A novel treatment of acne vulgaris based on anti-biofilm protein
| Reference number | |
| Coordinator | Vakona AB - UMEÅ BIOTECH INCUBATOR AB |
| Funding from Vinnova | SEK 293 750 |
| Project duration | June 2020 - January 2021 |
| Status | Completed |
| Venture | Innovative Startups |
| Call | Innovative Startups step 1 spring 2020 |
Important results from the project
The purpose of this project was to validate performed and planned activities from a regulatory perspective in connection with the preparation and execution of a scientific advice meeting with the Swedish Medical Products Agency (MPA). The project goal was to obtain a robust project plan that reduces the risk of serious complications and delays later in product development.
Expected long term effects
The activities performed during the project have resulted in a robust project plan. A project plan with validated activities will give us support in early drug development to plan and prepare for first-in-human clinical trial. Validated activities will also give us support in discussions with investors to justify planned activities and capital need. Next steps for the project will be: Outline formal study protocols for preclinical studies and clinical phase I/IIa. Outline a plan for drug product formulation (ointment/cream/lotion), packaging and fill-finish.

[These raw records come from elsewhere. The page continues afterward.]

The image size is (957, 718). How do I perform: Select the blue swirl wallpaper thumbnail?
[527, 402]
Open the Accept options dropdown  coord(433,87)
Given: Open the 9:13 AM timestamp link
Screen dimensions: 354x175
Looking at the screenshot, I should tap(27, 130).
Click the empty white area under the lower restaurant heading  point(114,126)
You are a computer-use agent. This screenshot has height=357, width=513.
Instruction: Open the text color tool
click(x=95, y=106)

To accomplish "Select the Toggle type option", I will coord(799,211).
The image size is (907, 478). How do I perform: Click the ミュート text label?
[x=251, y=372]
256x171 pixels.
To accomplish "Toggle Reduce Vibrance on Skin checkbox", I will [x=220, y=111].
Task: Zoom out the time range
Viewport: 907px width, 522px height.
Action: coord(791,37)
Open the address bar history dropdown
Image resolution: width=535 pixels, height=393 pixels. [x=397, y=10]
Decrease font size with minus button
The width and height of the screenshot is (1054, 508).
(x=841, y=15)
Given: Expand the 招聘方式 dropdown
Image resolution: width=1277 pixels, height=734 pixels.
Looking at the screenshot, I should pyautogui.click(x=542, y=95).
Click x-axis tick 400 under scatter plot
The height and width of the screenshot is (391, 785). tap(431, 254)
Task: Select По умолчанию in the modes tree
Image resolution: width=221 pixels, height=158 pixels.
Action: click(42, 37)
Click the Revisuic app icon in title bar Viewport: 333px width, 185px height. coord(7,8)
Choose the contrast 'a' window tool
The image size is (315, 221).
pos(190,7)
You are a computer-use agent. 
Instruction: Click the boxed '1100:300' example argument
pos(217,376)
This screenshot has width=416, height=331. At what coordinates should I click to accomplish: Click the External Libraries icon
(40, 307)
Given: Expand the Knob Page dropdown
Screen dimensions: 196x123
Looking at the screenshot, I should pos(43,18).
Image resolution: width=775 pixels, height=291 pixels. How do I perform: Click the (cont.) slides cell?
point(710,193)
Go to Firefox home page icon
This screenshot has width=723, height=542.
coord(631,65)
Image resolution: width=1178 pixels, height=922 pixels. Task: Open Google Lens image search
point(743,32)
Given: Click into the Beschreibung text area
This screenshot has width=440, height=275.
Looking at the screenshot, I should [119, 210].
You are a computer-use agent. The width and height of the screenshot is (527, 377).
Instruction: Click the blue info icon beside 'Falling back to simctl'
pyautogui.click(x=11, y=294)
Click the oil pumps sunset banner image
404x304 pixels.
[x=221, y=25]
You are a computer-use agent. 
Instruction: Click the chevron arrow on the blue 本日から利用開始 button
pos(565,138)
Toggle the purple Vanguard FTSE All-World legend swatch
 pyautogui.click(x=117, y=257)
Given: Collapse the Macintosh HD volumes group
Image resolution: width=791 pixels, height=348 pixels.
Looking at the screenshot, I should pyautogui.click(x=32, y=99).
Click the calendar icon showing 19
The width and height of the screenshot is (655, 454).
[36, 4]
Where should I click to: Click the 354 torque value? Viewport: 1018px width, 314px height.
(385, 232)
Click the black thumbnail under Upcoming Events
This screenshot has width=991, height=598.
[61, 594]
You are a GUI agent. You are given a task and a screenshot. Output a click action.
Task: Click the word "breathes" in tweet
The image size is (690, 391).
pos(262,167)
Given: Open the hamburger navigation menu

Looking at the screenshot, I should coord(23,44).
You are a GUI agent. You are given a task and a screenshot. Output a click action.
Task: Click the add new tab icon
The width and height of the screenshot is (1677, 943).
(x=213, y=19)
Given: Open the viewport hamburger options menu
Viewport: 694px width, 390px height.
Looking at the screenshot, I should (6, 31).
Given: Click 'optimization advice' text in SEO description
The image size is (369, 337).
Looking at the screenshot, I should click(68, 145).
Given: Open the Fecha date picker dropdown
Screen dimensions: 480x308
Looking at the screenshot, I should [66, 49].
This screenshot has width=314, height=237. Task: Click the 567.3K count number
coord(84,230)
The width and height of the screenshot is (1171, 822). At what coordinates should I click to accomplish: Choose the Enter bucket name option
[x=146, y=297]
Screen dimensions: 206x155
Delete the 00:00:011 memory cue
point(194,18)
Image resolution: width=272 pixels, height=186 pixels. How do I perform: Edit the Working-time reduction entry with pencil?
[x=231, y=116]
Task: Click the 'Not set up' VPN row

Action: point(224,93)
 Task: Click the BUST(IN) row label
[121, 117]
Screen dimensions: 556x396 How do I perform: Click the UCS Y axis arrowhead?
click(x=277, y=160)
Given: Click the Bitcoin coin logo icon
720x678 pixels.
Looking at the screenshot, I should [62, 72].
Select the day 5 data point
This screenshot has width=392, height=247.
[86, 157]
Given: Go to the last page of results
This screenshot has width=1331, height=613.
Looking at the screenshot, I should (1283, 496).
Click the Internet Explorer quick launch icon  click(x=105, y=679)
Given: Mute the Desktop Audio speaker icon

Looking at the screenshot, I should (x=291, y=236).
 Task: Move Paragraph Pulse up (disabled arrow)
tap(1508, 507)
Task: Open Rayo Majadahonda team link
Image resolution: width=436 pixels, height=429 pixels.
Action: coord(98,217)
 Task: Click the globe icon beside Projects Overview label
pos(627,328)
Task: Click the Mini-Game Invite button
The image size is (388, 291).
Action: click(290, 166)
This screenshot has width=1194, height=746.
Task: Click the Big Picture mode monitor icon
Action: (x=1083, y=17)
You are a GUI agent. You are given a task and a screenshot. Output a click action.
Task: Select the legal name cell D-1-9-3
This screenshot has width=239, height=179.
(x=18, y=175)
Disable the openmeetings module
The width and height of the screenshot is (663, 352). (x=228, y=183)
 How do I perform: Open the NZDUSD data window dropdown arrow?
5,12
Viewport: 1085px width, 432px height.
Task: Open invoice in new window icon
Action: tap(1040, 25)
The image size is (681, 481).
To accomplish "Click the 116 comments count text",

Approach and implementation
The scientific advice meeting was initially planned to be performed in Nov 2020. Due to a delay in the preparations and fully booked meeting slots at the MPA, the meeting was postponed to Jan 15, 2021. Preparations was performed in collaboration with consultants that has competence within the regulatory field. This was very helpful since we had a high workload and questions could be answered quickly. The consultant also helped us to identify any lack of important information. The meeting was time-restricted to 1.5 h, thus the preparations was very important for the outcome of the meeting.